Nigeria increasingly has been woefully waned by the blows of corruption. The shrieking of its impacts have left perception of reproach on the Country. The profile of such stench on her internationally is gradually demeaning her status, substituting for the once glamorous accordance of repute with deforming attribution of spite.

The tag of corruption associated with the Country, if the political leaders haven’t taken note of, is one debilitating on its potential power as a nation, among others, in the world. Where the Country is weakened in perception, its potential power becomes underestimated and undermined.

Domestically, the impacts of corruption have only left the Country with myths of paradoxes. Songs of dirge have continued to permeate the nooks and crannies of the society as the scourge of unpalatable conditions of living keep waxing gross.

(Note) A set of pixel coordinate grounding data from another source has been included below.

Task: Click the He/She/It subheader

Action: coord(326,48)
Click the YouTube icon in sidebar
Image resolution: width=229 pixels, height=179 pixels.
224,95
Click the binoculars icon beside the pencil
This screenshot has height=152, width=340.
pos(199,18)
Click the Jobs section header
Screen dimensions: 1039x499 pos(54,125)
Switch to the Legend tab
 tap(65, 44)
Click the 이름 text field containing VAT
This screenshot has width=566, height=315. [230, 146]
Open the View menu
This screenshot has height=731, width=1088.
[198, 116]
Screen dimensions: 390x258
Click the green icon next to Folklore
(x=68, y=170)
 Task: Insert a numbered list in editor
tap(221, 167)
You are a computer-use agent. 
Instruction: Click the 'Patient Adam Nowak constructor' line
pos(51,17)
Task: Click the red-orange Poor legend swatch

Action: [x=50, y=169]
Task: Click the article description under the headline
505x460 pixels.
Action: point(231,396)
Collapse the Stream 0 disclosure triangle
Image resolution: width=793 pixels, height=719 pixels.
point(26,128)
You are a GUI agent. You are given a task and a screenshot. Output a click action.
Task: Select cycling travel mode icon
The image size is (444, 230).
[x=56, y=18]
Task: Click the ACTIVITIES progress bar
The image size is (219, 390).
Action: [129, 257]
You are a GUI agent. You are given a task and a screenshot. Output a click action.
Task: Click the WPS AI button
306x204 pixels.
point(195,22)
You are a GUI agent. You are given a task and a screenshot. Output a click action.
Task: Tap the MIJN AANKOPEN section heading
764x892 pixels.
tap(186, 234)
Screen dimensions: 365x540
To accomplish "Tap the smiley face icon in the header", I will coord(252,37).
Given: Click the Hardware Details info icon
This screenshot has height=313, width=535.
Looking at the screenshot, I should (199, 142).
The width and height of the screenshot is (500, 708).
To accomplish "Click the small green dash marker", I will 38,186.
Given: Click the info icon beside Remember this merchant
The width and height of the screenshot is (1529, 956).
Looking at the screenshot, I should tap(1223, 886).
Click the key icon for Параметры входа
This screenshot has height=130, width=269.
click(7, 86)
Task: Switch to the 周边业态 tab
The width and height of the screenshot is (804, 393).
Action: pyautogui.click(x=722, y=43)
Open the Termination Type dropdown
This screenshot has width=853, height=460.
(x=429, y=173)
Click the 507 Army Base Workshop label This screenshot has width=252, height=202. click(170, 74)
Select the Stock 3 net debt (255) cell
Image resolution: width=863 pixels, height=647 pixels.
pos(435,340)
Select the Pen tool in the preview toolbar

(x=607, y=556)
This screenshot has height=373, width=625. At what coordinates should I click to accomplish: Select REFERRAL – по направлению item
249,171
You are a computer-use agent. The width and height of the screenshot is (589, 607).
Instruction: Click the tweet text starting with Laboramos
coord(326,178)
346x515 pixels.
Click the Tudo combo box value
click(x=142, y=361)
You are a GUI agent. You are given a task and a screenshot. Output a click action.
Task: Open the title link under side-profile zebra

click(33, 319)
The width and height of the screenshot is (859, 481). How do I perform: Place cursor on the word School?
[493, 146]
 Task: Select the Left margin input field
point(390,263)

The paradox of ‘living in poverty amidst plenty’ has become too pronounced, leaving nothing behind but lamentations.

It is deeply noteworthy that a sense of discontentment rising from the poor conditions, is gradually generating frustrations reflecting themselves in formations of aggressive rep representations in various forms. The signals are threats that must be looked into by the ruling class, majority of which have displayed flagrant insensitivity to rising flashes of resistances gradually showing forth with splashes of aggression.

In all parts of the Country, acrimonies standing on various grounds for claims of justification for actions of aggression have continued to take deep root continuously. Calls for self determination in the South-East, South-South, and much gradually rising in the South-West, have begun to take root. In the South-East, the reflection is growing into aggressive dimensions, which the government is finding difficult to tame. Just as the aggression of insurgency in the North started gradually to become an albatross, every threat has its potential to degenerate into same if the roots are not tackled. The pronounced profile of poverty in Northern Nigeria,  no doubt, is known to have made an easy course for recruitments of disadvantaged persons into terror adventure. All, link back to the years of bad and distasteful governance,  ridden with corruption which has deprived the Country of growth that would make good living conditions an ambience of the society for the thrust of development.

The contrary, other way round, has been the source for clusters of reactions becoming too turbulent, as confusions set in over conditions of living waxing gross. It is apparent that as the conditions wax more gross, the clusters of aggressions apparently reflecting in one form or the other as reactions to worsening conditions have been taking forceful grip on the Country. The need for the custodians of power in the Country to take a turn to the prevailing challenges is pertinent.

The culture of gluttonous selfishness which has taken grip on the disposition of public officers, a culture that has left the public sector ridden with corruption, is one endemic vulture devouring the Country’s fortune. In as much as the problem of corruption can be linked to this deforming culture, it is pertinent for the echelons of the public sector system, from the Federal Government to work concertedly with all stakeholders to harmoniously set the thrust to rejig the operating system of the Country’s public sector to take a reforming shape, such that the loosened holes condoling corruption are blocked. Such embrace demands structural reconstruction to redefine the system for  institutional overhaul, to give the system a new orientation by frameworks that are automatically too virile and responsive than the subsisting order easily outplayed by opportunists who will not give a second thought to any chance to sap public funds.

Since the system is saturated with opportunists, who would always choose to occupy the space for selfish purposes to the detriment  of the greatest number, only a systemic order to foreclose the cleavages that afford them the gap to exploit, would be the closest approach to block the ravaging vices of corruption which have not only worn on the Country a reproachful look, but has broken downdown its fabrics.